Les Romains ont donc suivi la véritable marche ; elle est d’autant plus admirable, qu’ils n’avaient point eu d’exemple d’une pareille conduite, et qu’après leur chute ils n’ont point eu d’imitateurs. Quant aux confédérations, elles n’ont été adoptées que par les Suisses et les ligues de Souabe. Et comme nous le dirons à la fin de cet ouvrage, de toutes ces sages institutions établies dans Rome et qui dirigeaient sa conduite dans toutes les affaires de l’intérieur et de l’extérieur, non-seulement aucune n’a servi de règle aux gouvernements de nos jours, mais il semble même qu’on les dédaigne et qu’on les regarde la plupart comme n’offrant aucune réalité, d’autres comme inexécutables, et le reste comme inutile ou hors de propos. C’est ainsi que, plongés dans cette funeste ignorance, nous sommes la proie de tous ceux qui ont voulu envahir notre pays.
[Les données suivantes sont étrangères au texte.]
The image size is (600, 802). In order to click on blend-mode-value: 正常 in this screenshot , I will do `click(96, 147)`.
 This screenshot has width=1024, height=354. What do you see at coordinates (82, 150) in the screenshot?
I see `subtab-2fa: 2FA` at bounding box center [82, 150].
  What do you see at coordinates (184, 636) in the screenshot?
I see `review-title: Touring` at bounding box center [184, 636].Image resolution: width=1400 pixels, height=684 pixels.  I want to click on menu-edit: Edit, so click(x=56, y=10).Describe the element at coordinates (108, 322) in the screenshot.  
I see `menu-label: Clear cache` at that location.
Si l’exemple des Romains parait trop difficile à suivre, celui des anciens Toscans doit-il le paraître autant, surtout aux Toscans de nos jours ? Si, par les causes que j’ai rapportées, ils ne purent obtenir un empire semblable à celui des Romains, ils parvinrent du moins à acquérir en Italie ce degré de puissance que permettait le système qu’ils avaient adopté. L’État jouit longtemps d’une tranquillité profonde, également illustré par son empire et la gloire de ses armes, par la pureté de ses mœurs et son respect pour les dieux. Cette gloire et cette puissance, d’abord ébranlées par les Gaulois, furent enfin si profondément anéanties par les Romains, qu’à peine s’en est-il conservé quelque trace dans la mémoire des hommes, quoiqu’elles n’aient disparu que depuis deux mille ans. Cet oubli m’a fait réfléchir sur les causes d’où il pouvait naître, et je les exposerai dans le chapitre suivant.